[[ Data open ]]

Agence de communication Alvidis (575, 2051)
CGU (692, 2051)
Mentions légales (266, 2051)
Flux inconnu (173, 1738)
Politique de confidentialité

[[ Data closed ]]
[[ Data open ]]

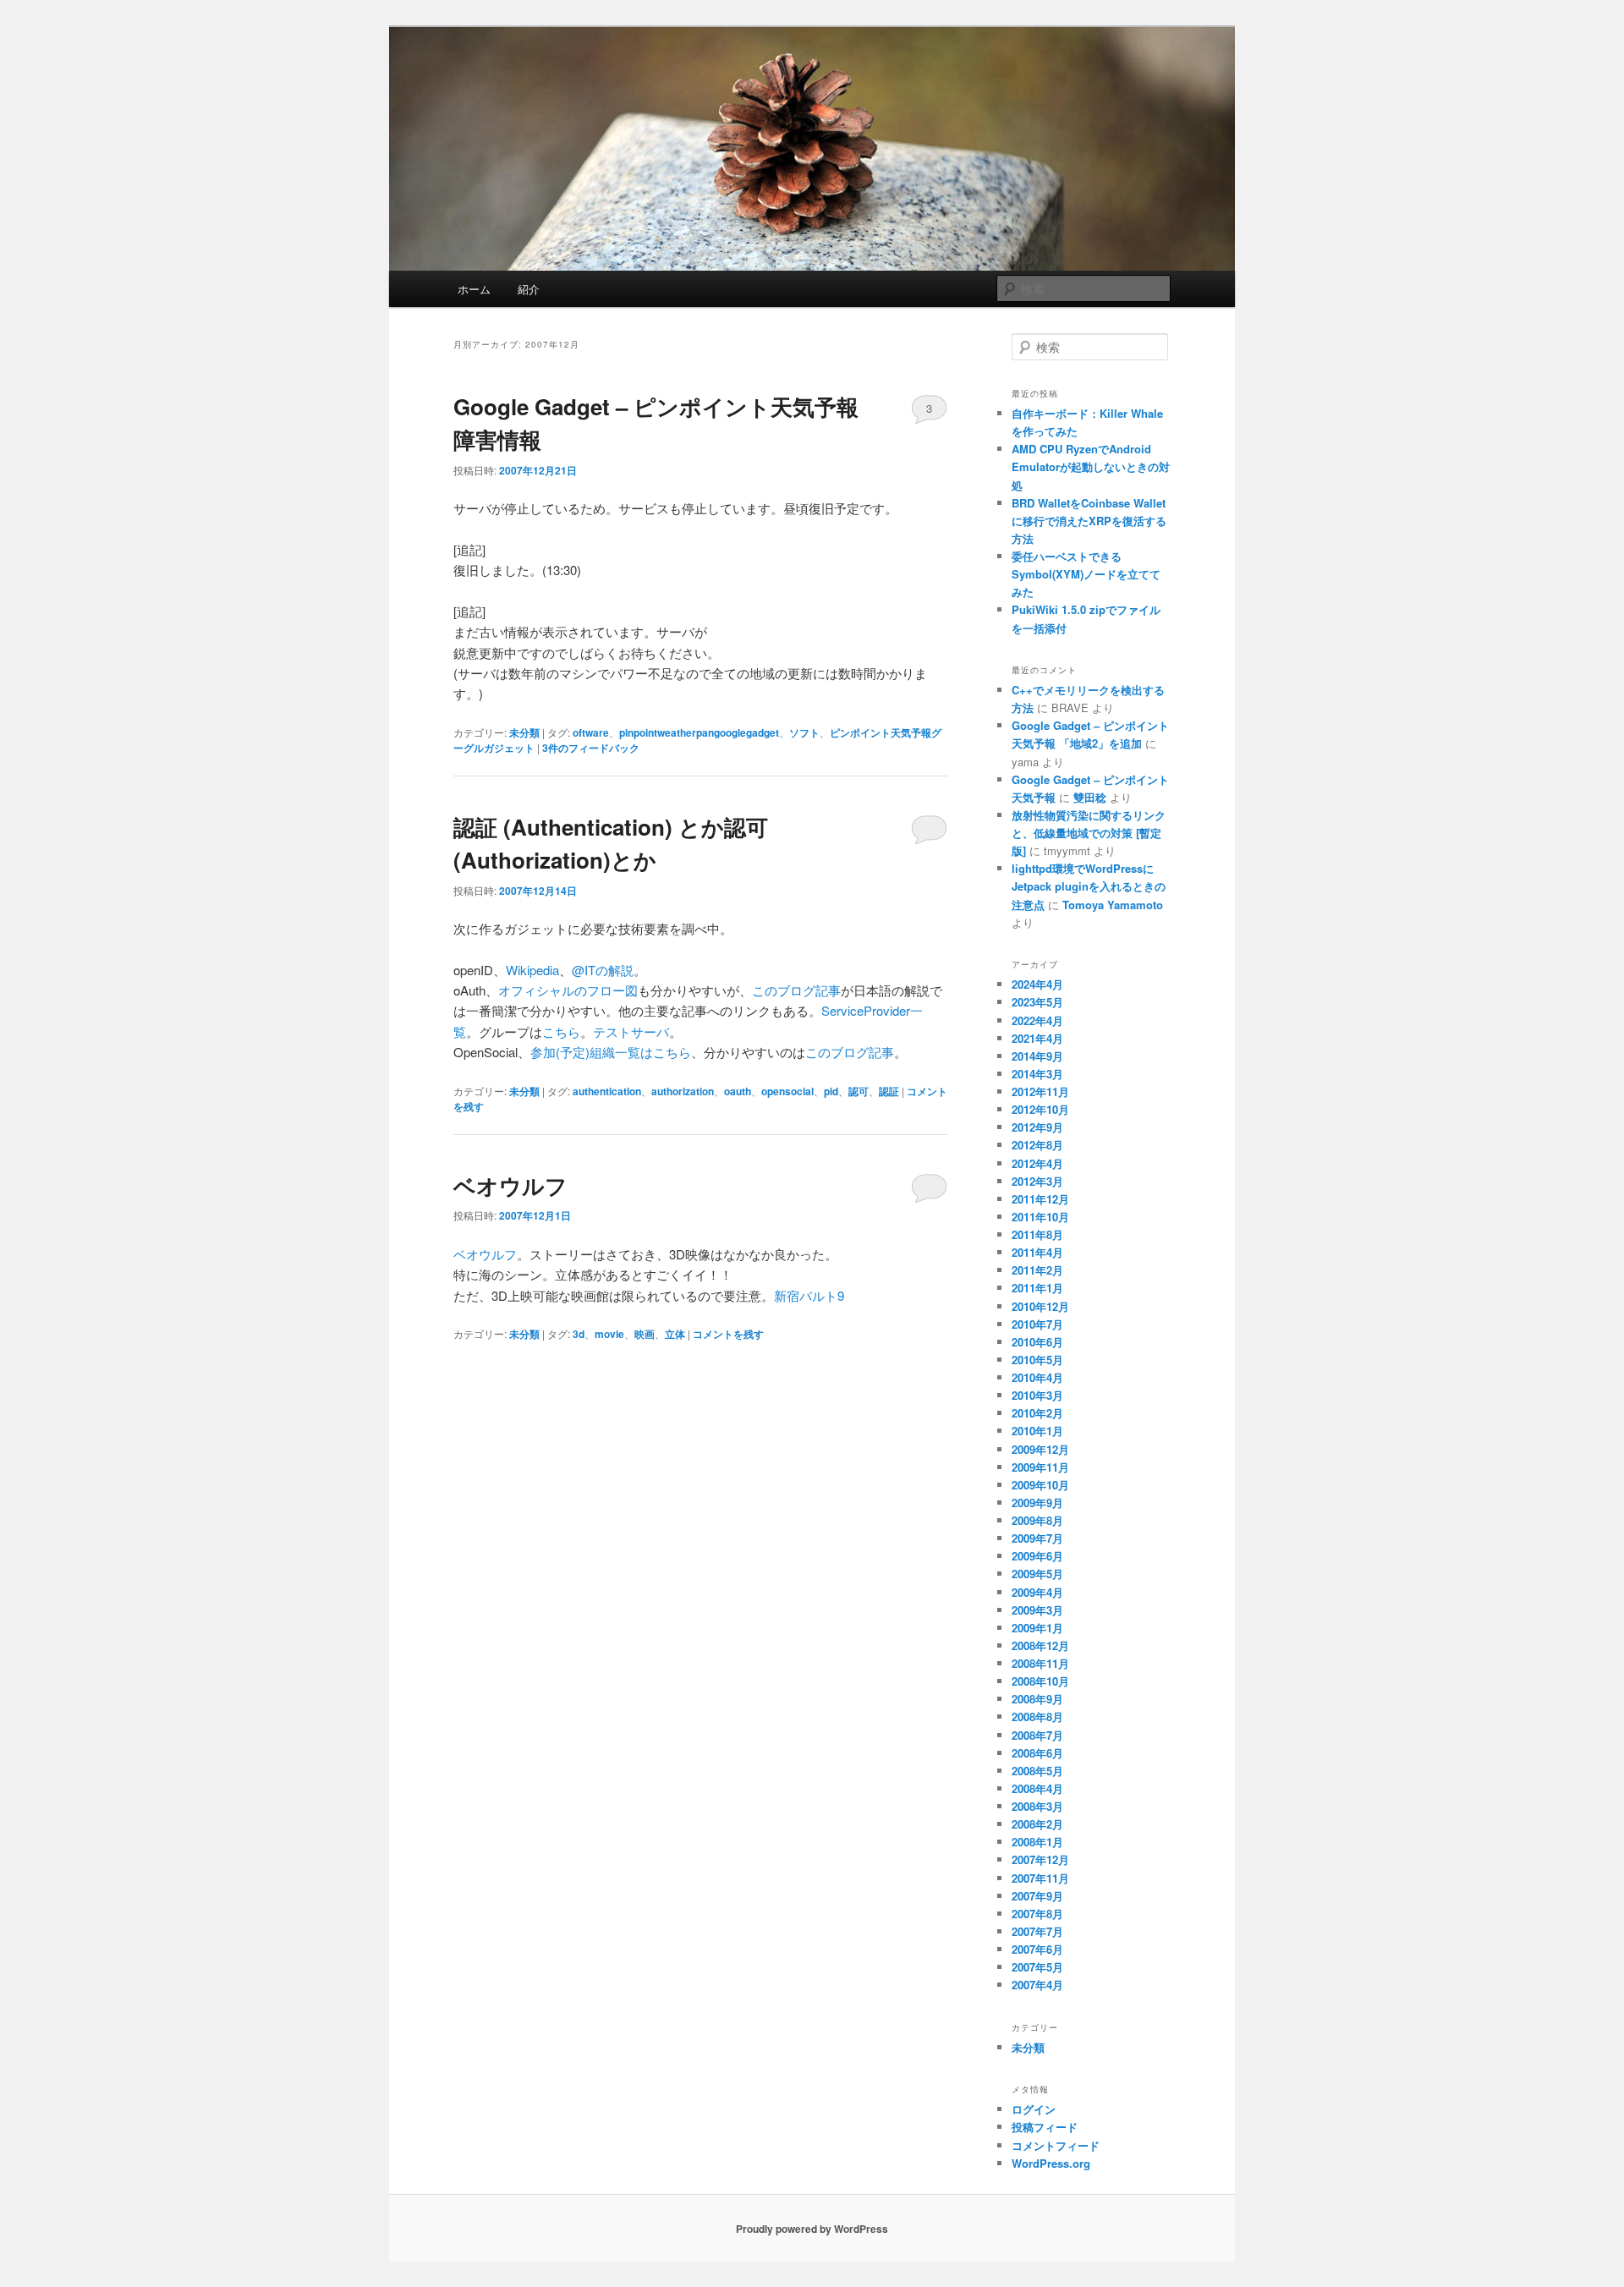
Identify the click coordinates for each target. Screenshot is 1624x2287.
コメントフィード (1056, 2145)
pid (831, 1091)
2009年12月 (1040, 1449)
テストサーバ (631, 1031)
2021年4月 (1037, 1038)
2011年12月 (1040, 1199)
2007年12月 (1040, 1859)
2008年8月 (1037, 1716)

[[ Data closed ]]

**The problem:** What is needed is a verbatim copy of every line in the records above from the one containing "Agence de communication Alvidis (575, 2051)" down to the one containing "Politique de confidentialité", both included, and nothing more.

**Answer section:**
Agence de communication Alvidis (575, 2051)
CGU (692, 2051)
Mentions légales (266, 2051)
Flux inconnu (173, 1738)
Politique de confidentialité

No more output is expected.